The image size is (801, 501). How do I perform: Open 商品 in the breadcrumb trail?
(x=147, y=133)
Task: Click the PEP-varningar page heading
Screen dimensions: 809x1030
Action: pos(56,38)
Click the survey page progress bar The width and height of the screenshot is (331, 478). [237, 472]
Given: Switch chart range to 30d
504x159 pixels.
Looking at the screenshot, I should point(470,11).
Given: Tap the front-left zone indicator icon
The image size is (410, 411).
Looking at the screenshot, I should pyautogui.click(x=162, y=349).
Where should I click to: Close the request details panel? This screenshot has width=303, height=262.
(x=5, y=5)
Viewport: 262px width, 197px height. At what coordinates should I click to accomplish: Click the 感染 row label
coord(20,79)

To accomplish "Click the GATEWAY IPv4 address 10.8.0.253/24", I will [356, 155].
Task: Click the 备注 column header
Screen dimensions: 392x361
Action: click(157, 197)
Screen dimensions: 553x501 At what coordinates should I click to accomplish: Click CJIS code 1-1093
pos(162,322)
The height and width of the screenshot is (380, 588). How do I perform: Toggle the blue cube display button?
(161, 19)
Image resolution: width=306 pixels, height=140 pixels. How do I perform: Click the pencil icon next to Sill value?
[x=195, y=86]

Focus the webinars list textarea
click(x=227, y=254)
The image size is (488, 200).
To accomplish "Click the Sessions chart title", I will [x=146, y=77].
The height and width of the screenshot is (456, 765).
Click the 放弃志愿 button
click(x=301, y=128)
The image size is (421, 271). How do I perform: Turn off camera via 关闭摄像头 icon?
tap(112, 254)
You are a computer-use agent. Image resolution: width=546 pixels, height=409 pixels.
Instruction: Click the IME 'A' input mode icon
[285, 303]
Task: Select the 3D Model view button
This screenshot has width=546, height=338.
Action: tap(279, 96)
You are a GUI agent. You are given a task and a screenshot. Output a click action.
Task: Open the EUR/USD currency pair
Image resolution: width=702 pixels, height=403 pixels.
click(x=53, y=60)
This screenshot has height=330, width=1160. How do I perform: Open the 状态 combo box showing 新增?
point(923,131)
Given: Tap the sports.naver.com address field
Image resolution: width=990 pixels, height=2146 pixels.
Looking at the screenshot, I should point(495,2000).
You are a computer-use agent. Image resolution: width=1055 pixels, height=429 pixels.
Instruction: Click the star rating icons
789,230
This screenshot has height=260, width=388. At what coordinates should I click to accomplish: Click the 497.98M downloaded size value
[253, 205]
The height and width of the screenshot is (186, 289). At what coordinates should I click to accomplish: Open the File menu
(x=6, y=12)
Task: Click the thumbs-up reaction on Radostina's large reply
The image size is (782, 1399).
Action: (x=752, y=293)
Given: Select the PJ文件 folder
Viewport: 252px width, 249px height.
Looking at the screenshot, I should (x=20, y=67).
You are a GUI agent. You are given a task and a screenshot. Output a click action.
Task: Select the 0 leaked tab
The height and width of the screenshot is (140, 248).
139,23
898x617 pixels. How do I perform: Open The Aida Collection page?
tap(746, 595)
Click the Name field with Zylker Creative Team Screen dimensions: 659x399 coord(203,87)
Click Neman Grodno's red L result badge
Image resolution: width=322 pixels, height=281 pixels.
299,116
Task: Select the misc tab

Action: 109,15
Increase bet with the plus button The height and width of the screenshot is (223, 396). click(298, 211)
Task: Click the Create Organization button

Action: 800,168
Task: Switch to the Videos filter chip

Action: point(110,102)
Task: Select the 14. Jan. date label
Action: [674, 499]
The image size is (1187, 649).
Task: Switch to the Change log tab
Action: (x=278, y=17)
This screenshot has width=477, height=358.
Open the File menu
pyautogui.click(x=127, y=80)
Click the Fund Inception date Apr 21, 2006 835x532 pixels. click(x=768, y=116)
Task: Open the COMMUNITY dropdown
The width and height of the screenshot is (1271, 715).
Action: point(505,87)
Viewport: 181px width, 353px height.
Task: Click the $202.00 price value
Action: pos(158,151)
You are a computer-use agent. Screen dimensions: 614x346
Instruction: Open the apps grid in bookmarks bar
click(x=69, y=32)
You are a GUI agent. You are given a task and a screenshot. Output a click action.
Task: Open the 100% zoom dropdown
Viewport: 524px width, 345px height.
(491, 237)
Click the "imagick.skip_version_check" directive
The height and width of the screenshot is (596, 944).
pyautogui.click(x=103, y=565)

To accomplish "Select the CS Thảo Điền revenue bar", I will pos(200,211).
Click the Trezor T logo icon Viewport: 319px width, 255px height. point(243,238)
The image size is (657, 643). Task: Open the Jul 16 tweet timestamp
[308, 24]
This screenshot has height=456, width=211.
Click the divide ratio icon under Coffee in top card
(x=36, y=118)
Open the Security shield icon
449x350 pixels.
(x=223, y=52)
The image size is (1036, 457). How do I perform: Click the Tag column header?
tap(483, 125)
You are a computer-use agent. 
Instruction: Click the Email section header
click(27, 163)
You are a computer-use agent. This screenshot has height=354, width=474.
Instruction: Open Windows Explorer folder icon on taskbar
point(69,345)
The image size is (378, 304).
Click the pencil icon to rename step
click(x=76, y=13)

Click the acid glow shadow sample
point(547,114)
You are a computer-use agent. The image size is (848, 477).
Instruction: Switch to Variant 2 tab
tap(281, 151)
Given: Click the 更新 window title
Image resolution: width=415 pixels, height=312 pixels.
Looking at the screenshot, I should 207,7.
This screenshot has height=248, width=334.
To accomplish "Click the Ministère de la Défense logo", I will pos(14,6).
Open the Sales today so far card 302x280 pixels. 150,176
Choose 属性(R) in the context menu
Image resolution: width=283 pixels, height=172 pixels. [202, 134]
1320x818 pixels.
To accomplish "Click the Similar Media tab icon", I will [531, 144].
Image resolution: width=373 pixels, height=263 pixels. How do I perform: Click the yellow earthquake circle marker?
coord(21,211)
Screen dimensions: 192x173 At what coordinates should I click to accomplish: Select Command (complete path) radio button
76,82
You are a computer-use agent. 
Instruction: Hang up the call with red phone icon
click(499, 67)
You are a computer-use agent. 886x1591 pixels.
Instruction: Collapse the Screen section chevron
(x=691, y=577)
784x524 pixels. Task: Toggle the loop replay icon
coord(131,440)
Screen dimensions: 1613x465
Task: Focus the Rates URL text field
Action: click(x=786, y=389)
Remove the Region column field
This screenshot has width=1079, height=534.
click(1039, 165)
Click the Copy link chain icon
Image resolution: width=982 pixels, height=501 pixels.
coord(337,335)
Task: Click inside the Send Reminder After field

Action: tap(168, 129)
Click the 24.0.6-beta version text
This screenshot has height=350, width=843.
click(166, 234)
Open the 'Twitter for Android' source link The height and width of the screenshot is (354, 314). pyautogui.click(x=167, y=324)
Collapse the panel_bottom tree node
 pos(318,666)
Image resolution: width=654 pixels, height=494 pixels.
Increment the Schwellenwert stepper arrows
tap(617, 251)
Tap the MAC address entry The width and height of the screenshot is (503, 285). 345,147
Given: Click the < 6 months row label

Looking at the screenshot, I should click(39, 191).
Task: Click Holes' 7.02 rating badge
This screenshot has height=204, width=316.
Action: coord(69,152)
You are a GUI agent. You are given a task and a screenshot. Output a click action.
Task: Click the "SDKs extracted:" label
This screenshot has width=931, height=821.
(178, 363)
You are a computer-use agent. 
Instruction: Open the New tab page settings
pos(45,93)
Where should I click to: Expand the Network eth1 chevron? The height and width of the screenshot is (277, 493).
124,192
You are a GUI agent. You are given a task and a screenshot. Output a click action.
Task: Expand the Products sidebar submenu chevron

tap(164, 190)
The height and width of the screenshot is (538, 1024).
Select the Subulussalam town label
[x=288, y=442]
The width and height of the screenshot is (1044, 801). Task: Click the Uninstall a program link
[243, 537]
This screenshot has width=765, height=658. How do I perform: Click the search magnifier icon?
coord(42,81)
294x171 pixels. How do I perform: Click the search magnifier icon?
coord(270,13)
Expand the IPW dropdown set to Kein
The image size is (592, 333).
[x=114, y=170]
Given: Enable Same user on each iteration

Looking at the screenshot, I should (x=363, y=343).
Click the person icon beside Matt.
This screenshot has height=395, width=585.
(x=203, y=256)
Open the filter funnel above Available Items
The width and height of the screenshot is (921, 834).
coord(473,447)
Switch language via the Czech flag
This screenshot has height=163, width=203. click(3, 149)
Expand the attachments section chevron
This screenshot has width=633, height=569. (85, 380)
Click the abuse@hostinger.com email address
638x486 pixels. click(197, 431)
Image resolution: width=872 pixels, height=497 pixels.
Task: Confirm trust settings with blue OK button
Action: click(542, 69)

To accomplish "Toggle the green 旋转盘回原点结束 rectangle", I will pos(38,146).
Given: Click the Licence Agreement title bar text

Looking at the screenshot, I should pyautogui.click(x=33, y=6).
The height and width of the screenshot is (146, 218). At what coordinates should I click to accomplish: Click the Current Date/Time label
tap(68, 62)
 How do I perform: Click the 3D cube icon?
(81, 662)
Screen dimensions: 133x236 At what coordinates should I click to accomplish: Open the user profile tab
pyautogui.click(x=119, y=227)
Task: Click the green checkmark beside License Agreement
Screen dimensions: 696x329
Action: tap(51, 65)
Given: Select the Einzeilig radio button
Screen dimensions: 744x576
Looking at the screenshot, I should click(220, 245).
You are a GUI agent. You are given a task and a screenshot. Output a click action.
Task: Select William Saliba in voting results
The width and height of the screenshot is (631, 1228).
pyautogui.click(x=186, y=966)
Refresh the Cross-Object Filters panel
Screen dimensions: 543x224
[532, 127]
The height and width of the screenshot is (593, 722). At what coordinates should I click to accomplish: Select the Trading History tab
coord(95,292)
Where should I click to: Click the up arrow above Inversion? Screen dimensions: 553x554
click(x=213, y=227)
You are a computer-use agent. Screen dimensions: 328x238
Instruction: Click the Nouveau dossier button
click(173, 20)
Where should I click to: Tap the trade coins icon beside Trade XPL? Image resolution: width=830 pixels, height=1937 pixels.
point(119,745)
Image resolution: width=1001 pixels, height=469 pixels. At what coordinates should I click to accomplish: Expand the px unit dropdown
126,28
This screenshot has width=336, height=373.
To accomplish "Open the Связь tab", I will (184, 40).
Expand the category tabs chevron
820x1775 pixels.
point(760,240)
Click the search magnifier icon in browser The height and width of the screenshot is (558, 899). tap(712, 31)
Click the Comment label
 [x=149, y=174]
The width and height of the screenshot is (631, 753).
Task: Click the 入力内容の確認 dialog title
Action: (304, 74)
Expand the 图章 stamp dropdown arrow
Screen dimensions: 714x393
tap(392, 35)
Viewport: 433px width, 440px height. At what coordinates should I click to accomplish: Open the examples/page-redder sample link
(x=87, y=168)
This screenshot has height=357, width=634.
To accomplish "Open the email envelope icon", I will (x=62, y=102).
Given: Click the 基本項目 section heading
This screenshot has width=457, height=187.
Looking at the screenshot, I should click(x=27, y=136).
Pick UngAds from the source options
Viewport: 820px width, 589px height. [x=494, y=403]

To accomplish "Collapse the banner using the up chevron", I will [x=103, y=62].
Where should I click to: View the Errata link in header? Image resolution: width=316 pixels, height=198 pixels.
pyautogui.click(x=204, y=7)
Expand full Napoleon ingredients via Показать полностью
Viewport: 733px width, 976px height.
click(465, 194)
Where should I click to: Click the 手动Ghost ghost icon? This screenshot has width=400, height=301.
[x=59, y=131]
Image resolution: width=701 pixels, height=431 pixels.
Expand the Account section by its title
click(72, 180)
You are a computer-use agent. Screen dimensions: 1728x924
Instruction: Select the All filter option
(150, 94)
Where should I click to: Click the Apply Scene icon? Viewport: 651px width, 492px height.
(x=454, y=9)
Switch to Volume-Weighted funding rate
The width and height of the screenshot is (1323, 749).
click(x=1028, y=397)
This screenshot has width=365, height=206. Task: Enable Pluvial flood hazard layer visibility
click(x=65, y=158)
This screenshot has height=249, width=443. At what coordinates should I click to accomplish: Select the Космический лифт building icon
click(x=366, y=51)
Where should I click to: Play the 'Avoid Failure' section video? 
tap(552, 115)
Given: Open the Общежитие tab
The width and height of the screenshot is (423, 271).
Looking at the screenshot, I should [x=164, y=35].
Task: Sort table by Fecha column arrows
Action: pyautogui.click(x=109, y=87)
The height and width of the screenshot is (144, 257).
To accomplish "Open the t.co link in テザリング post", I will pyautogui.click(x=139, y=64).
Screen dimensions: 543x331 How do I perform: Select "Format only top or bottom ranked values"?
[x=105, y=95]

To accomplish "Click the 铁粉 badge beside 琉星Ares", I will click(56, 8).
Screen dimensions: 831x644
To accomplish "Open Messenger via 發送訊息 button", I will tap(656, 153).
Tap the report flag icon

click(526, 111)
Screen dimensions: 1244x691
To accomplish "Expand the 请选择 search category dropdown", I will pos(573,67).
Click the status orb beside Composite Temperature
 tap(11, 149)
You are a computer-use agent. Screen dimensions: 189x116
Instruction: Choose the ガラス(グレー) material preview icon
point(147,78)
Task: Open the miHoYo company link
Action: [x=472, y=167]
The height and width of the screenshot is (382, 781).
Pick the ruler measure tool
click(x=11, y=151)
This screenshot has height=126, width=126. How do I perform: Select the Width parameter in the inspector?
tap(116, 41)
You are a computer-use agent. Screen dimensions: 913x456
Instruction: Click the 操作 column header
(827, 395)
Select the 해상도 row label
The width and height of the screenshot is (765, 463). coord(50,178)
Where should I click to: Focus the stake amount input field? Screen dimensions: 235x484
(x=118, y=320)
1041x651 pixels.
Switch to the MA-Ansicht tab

TASK BRIEF: Retype the records above exactly, from their first line through the line that contains "You are a computer-use agent. Image resolution: width=546", and stop there.

ANSWER TO THIS PROBLEM:
The image size is (801, 501). How do I perform: Open 商品 in the breadcrumb trail?
(x=147, y=133)
Task: Click the PEP-varningar page heading
Screen dimensions: 809x1030
Action: pos(56,38)
Click the survey page progress bar The width and height of the screenshot is (331, 478). [237, 472]
Given: Switch chart range to 30d
504x159 pixels.
Looking at the screenshot, I should point(470,11).
Given: Tap the front-left zone indicator icon
The image size is (410, 411).
Looking at the screenshot, I should pyautogui.click(x=162, y=349).
Where should I click to: Close the request details panel? This screenshot has width=303, height=262.
(x=5, y=5)
Viewport: 262px width, 197px height. At what coordinates should I click to accomplish: Click the 感染 row label
coord(20,79)

To accomplish "Click the GATEWAY IPv4 address 10.8.0.253/24", I will [356, 155].
Task: Click the 备注 column header
Screen dimensions: 392x361
Action: click(157, 197)
Screen dimensions: 553x501 At what coordinates should I click to accomplish: Click CJIS code 1-1093
pos(162,322)
The height and width of the screenshot is (380, 588). How do I perform: Toggle the blue cube display button?
(161, 19)
Image resolution: width=306 pixels, height=140 pixels. How do I perform: Click the pencil icon next to Sill value?
[x=195, y=86]

Focus the webinars list textarea
click(x=227, y=254)
The image size is (488, 200).
To accomplish "Click the Sessions chart title", I will [x=146, y=77].
The height and width of the screenshot is (456, 765).
Click the 放弃志愿 button
click(x=301, y=128)
The image size is (421, 271). How do I perform: Turn off camera via 关闭摄像头 icon?
tap(112, 254)
You are a computer-use agent. Image resolution: width=546 pixels, height=409 pixels.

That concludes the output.